Le décès des trois hommes suscite une vive émotion à Auxonne. C'est toute la ville qui est en deuil. Un hommage local avec un dépôt de gerbe a eu lieu au monument aux morts d'Auxonne, le dimanche 17 avril 2016, en mémoire des trois soldats. "Il était très important que la population auxonnaise puisse venir se recueillir", explique ce jour-là le maire d'Auxonne, Raoul Langlois. "C’est un régiment fortement impliqué dans la vie communale, dans la vie d’Auxonne et de son territoire. C’est quelque chose de très important pour nous."

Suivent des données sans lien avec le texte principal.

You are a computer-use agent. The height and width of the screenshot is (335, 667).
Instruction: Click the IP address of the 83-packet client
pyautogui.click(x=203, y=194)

Un hommage national présidé par François Hollande leur a également été rendu dans la cour des Invalides, à Paris, le mercredi 20 avril 2016. Le chef de l’Etat a présidé la cérémonie en présence d’Ibrahim Boubakar Keïta, président de la République du Mali. 

"Ils avaient tous trois l'élan de la jeunesse et la passion du service pour défendre notre pays, ses valeurs, ses principes, partout dans le monde", salue François Holllande devant les trois cercueils alignés au centre de la cour et couverts des couleurs nationales. Ils avaient la mission d'assurer "la sécurité d'un pays ami, le Mali, qui était pour un temps occupé par des hordes islamistes", a-t-il rappelé,

Kévin Clément, en Haute-Saône

Le soldat originaire d’Abelcourt en Haute-Saône meurt le 4 mai 2020 lors d’une opération visant un groupe armé terroriste dans le Liptako malien. Grièvement blessé par balle à la tête, il a été évacué vers Gao, où il est mort des suites de ses blessures.

Le jeune Franc-Comtois de 21 ans faisait partie du 1er régiment étranger de cavalerie (1er REC), engagé  au sein de l’opération Barkhane. Il était arrivé au Mali en février 2020.

Kévin Clément
Kévin Clément © Armée de Terre

Kévin Clément avait accompli toute sa carrière au 1er régiment étranger de cavalerie de Carpiagne.

Une plaque au nom de Kévin Clément, est apposée sur le monument aux morts près de l’église d’Abelcourt.  Le jeune homme avait été sapeur pompier volontaire en Haute-Saône.